On Dec. 23, David Barboza, a Times reporter, spoke with members of Apple’s media team about the article. Mr. Barboza had previously been in touch with the iPhone factory owner, Foxconn. He had also contacted the Chinese government as part of his reporting.

Later that day, a separate team from Apple informed The Times that the apps would be removed, Ms. Murphy said.

In another article, published on Dec. 22 as a post on its Sinosphere blog, The Times described an anti-Western internet video that had been widely promoted by Chinese public security offices.

Both of those stories were translated into Mandarin.

Indeed, the more substantive of the two stories — on the Foxconn subsidies — linked to a series of other NYT articles, a number of which were also translated into Mandarin:

Unsurprisingly, the article describing the move was also translated.
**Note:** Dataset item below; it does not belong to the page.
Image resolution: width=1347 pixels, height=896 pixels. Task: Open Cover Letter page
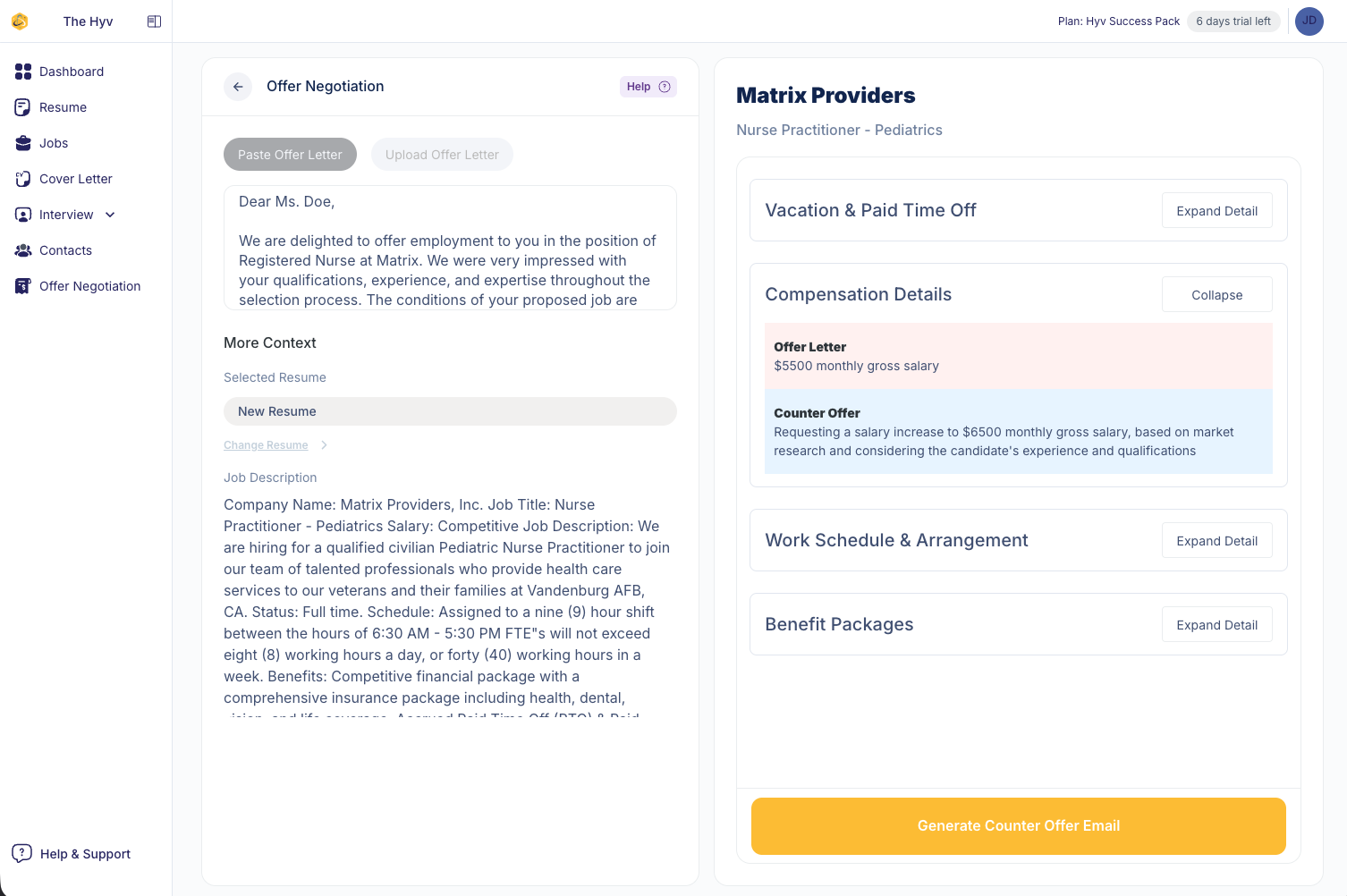[76, 179]
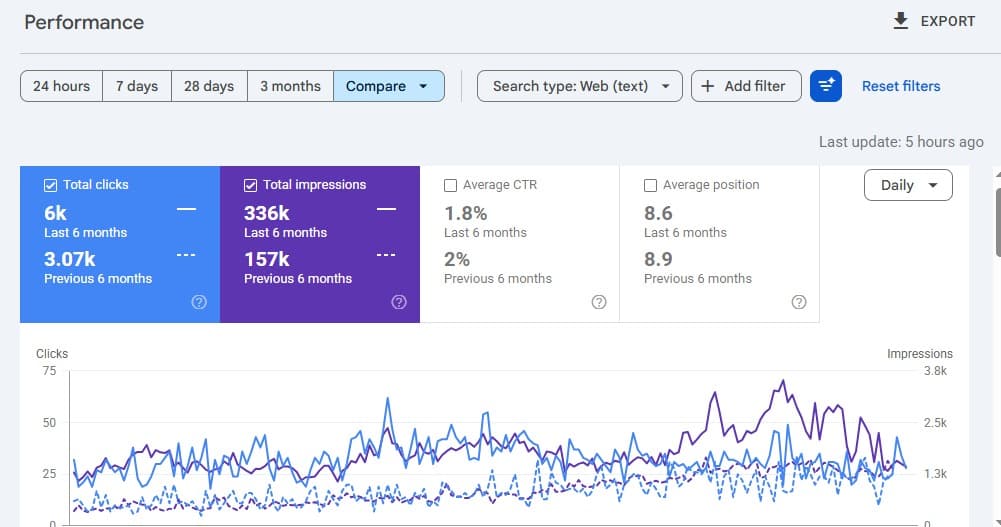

I’ve been tracking NYT’s practice of translating select stories into Mandarin since 2015, when a story on what seemed to be retaliation for the OPM hack got translated into Mandarin. While the choice of which stories get translated can seem somewhat arbitrary (which is part of why I’m interested), many of the stories — especially the post on the video, which covers the equivalent of the anti-Russian fever we’re engaging in here — seem focused on highlighting Chinese corruption or counter-propaganda/counter-intelligence efforts.

More recently, I noted that the NYT story on the DNC hack (which was very favorable to the DNC) got translated into Russian.

As the NYT story notes, Apple apps for other major US outlets have not been taken down. But the NYT one has.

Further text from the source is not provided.